Two 10th-century skalds call Loki "son of Fárbauti", using, however, the poetic word mögr for 'son' rather than the usual sonr.

The skald Úlfr Uggason is quoted referring to Loki as "Fárbauti's terribly sly son", and the skald Þjóðólfr of Hvinir mentions Loki as "Fárbauti's son".

Renowned defender [Heimdall] of the powers’ way [Bifröst], kind of counsel, competes with Farbauti’s terribly sly son [Loki] at Singastein
— Úlfr Uggason, Skáld. 16–17, trans. A. Faulkes, 1987.

The gracious lord of earth [Odin] bade Farbauti’s son [Loki] quickly share the bow-string-Var’s [Skadi’s] whale [ox] among the fellows.
— Þjóðólfr of Hvinir, Skáld. 22, trans. A. Faulkes, 1987.

In Gylfaginning ('The Beguiling of Gylfi'), the enthroned figure of High states that Loki is the son of the jötunn Fárbauti, and that "Laufey or Nál is his mother".

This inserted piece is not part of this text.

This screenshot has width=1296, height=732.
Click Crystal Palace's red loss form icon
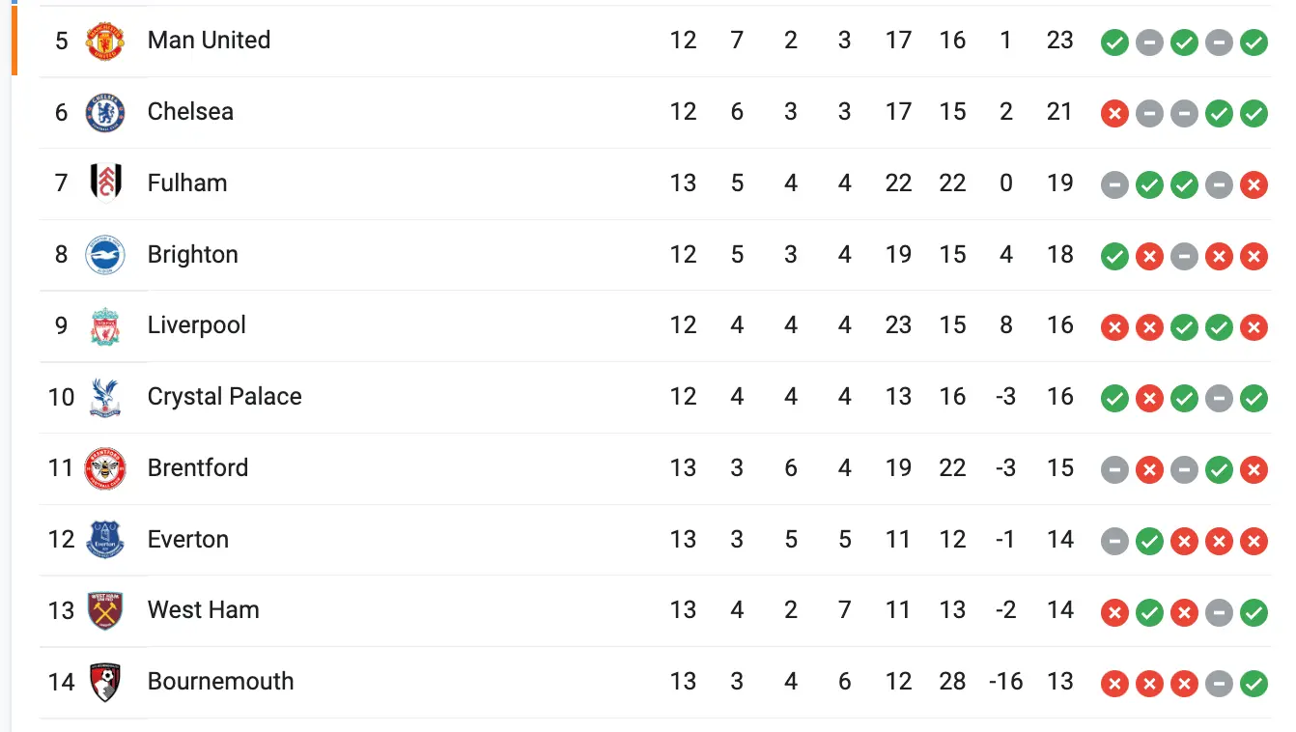tap(1149, 399)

His name is Loki or Lopt, son of the giant Farbauti. Laufey or Nal is his mother. Byleist and Helblindi are his brothers.
— 27–34, trans. A. Faulkes, 1987.

In Skáldskaparmál ('The Language of Poetry'), Fárbauti is mentioned among kennings referring to his son Loki.

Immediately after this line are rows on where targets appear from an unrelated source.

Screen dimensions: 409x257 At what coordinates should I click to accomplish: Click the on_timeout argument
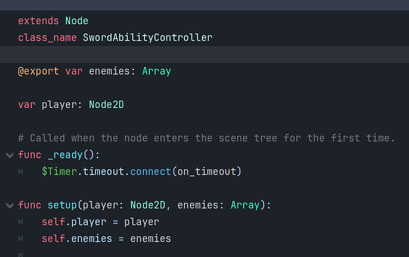pos(203,172)

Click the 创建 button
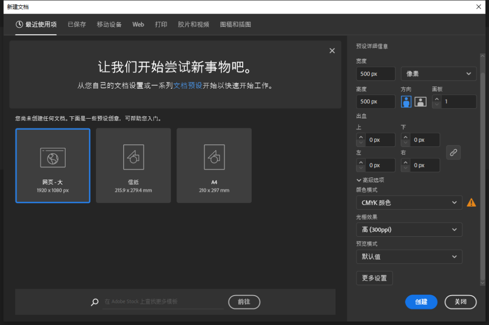tap(421, 302)
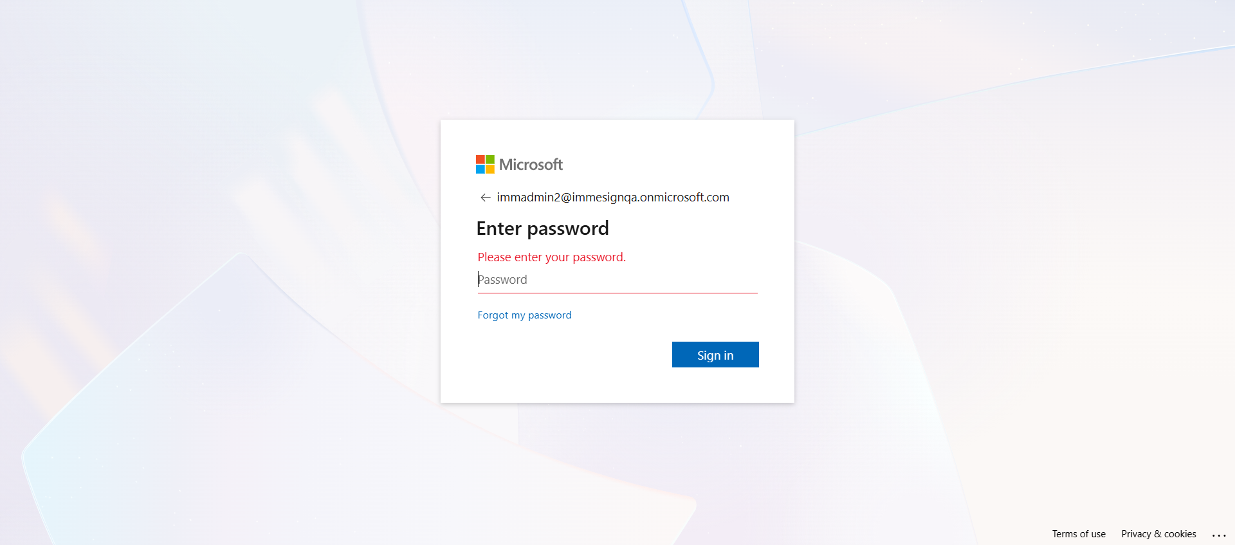1235x545 pixels.
Task: Click the Enter password heading
Action: tap(542, 228)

How shall Loki be referred to? By calling him son of Farbauti and Laufey, of Nal, brother of Byleist and Helblindi...
— 8–16, trans. A. Faulkes, 1987.

==Theories==
Axel Kock has proposed Fárbauti's name and character may have been inspired by the observation of the natural phenomena surrounding the appearance of wildfire. If Fárbauti as "dangerous striker" refers to "lightning", the figure would appear to be part of an early nature myth alluding to wildfire (Loki) being produced by lightning (Fárbauti) striking dry tinder such as leaves (Laufey) or pine needles (Nál).

Although only indirectly attested in a kenning of Völuspá ('Prophecy of the Völva') mentioning Loki as "Byleist’s brother", some scholars have considered Loki's brothers Helblindi and Býleistr to also be sons of Fárbauti. However, their exact role in the presumably ancient mythic complex surrounding Loki's family remains largely unclear.